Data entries
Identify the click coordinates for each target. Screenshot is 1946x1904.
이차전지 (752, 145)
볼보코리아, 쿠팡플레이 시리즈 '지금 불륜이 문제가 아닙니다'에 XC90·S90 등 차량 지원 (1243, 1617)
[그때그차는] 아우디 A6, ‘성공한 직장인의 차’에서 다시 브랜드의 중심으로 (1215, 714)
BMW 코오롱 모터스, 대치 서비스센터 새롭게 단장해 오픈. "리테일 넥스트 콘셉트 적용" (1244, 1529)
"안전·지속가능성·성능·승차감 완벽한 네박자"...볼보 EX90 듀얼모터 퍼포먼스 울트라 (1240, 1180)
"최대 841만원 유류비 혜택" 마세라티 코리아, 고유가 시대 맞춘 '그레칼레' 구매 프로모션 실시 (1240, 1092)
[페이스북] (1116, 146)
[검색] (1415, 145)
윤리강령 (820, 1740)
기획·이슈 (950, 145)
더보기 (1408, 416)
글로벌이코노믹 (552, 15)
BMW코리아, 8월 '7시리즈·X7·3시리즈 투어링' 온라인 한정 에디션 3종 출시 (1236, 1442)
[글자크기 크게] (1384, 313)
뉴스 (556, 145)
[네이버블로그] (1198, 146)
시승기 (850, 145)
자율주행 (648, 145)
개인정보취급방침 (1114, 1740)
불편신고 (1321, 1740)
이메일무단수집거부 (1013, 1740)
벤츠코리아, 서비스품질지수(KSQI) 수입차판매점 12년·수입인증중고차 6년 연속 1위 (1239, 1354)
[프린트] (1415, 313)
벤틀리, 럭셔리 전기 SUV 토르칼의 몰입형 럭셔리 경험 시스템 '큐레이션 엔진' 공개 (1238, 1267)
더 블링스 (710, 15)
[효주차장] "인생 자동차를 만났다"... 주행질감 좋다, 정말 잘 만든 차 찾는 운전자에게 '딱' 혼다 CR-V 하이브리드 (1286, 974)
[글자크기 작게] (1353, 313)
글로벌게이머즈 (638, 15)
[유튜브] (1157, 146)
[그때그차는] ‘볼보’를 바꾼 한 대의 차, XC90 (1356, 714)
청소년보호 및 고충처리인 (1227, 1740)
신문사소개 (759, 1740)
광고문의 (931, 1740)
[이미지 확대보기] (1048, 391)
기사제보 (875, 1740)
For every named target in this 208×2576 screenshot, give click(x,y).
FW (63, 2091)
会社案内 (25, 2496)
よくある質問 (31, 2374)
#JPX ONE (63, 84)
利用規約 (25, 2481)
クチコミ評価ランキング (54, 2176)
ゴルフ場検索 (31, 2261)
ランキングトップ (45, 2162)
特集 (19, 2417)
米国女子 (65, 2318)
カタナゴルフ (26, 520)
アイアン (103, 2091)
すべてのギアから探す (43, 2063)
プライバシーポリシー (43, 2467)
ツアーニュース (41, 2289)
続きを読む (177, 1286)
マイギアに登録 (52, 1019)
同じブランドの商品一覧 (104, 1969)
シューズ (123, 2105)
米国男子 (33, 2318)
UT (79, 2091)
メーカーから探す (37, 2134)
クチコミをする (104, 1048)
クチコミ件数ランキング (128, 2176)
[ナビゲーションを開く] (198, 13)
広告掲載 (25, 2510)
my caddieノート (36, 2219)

About this task:
Extract every line above exactly as it stands.

Task response:
Identify the click coordinates for each target. Screenshot is 1946x1904.
이차전지 (752, 145)
볼보코리아, 쿠팡플레이 시리즈 '지금 불륜이 문제가 아닙니다'에 XC90·S90 등 차량 지원 (1243, 1617)
[그때그차는] 아우디 A6, ‘성공한 직장인의 차’에서 다시 브랜드의 중심으로 (1215, 714)
BMW 코오롱 모터스, 대치 서비스센터 새롭게 단장해 오픈. "리테일 넥스트 콘셉트 적용" (1244, 1529)
"안전·지속가능성·성능·승차감 완벽한 네박자"...볼보 EX90 듀얼모터 퍼포먼스 울트라 (1240, 1180)
"최대 841만원 유류비 혜택" 마세라티 코리아, 고유가 시대 맞춘 '그레칼레' 구매 프로모션 실시 (1240, 1092)
[페이스북] (1116, 146)
[검색] (1415, 145)
윤리강령 (820, 1740)
기획·이슈 (950, 145)
더보기 (1408, 416)
글로벌이코노믹 (552, 15)
BMW코리아, 8월 '7시리즈·X7·3시리즈 투어링' 온라인 한정 에디션 3종 출시 (1236, 1442)
[글자크기 크게] (1384, 313)
뉴스 (556, 145)
[네이버블로그] (1198, 146)
시승기 (850, 145)
자율주행 (648, 145)
개인정보취급방침 (1114, 1740)
불편신고 (1321, 1740)
이메일무단수집거부 (1013, 1740)
벤츠코리아, 서비스품질지수(KSQI) 수입차판매점 12년·수입인증중고차 6년 연속 1위 (1239, 1354)
[프린트] (1415, 313)
벤틀리, 럭셔리 전기 SUV 토르칼의 몰입형 럭셔리 경험 시스템 '큐레이션 엔진' 공개 (1238, 1267)
더 블링스 (710, 15)
[효주차장] "인생 자동차를 만났다"... 주행질감 좋다, 정말 잘 만든 차 찾는 운전자에게 '딱' 혼다 CR-V 하이브리드 (1286, 974)
[글자크기 작게] (1353, 313)
글로벌게이머즈 (638, 15)
[유튜브] (1157, 146)
[그때그차는] ‘볼보’를 바꾼 한 대의 차, XC90 (1356, 714)
청소년보호 및 고충처리인 (1227, 1740)
신문사소개 (759, 1740)
광고문의 (931, 1740)
[이미지 확대보기] (1048, 391)
기사제보 (875, 1740)
For every named target in this 208×2576 screenshot, give click(x,y).
FW (63, 2091)
会社案内 (25, 2496)
よくある質問 (31, 2374)
#JPX ONE (63, 84)
利用規約 (25, 2481)
クチコミ評価ランキング (54, 2176)
ゴルフ場検索 (31, 2261)
ランキングトップ (45, 2162)
特集 (19, 2417)
米国女子 (65, 2318)
カタナゴルフ (26, 520)
アイアン (103, 2091)
すべてのギアから探す (43, 2063)
プライバシーポリシー (43, 2467)
ツアーニュース (41, 2289)
続きを読む (177, 1286)
マイギアに登録 (52, 1019)
同じブランドの商品一覧 (104, 1969)
シューズ (123, 2105)
米国男子 (33, 2318)
UT (79, 2091)
メーカーから探す (37, 2134)
クチコミをする (104, 1048)
クチコミ件数ランキング (128, 2176)
[ナビゲーションを開く] (198, 13)
広告掲載 (25, 2510)
my caddieノート (36, 2219)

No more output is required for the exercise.